Without including any pictures, write out all the records word for word.
- - - - -
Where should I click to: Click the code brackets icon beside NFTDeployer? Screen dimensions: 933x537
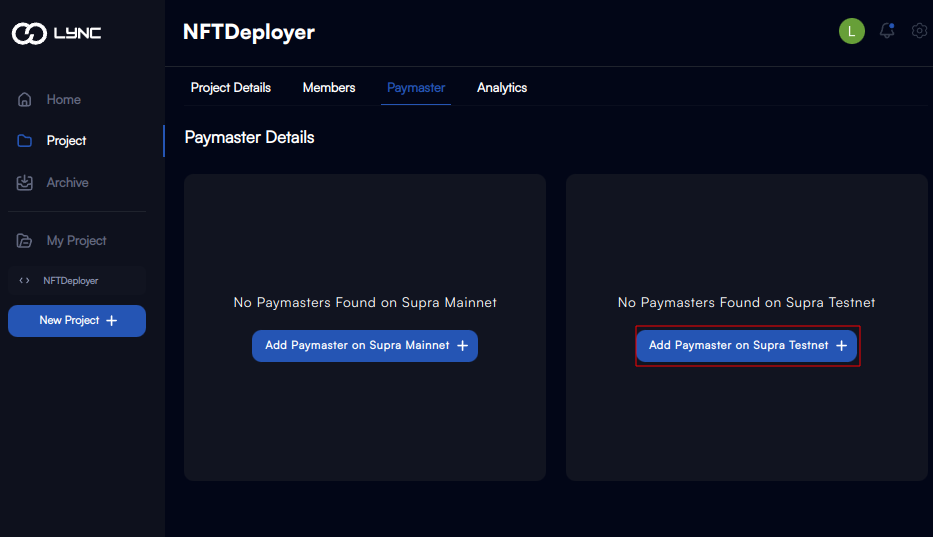(24, 280)
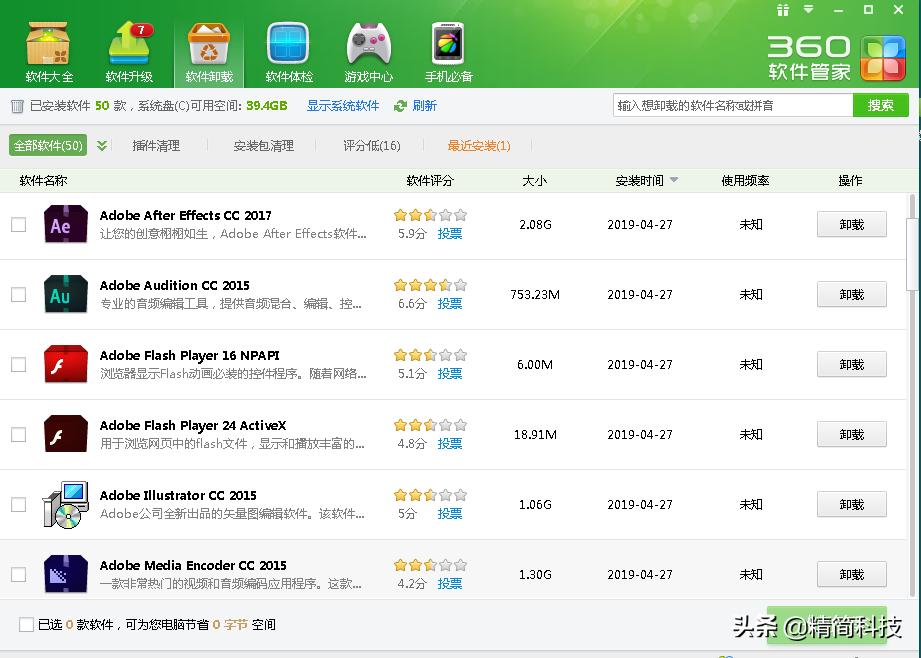Click the trash icon beside installed software count
Viewport: 921px width, 658px height.
tap(17, 106)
- - - - -
ANSWER TO THIS EXERCISE —
Where should I click to: Click the code brackets icon beside NFTDeployer? Screen dimensions: 933x537
(24, 280)
Click the trash icon beside installed software count
Viewport: 921px width, 658px height.
tap(17, 106)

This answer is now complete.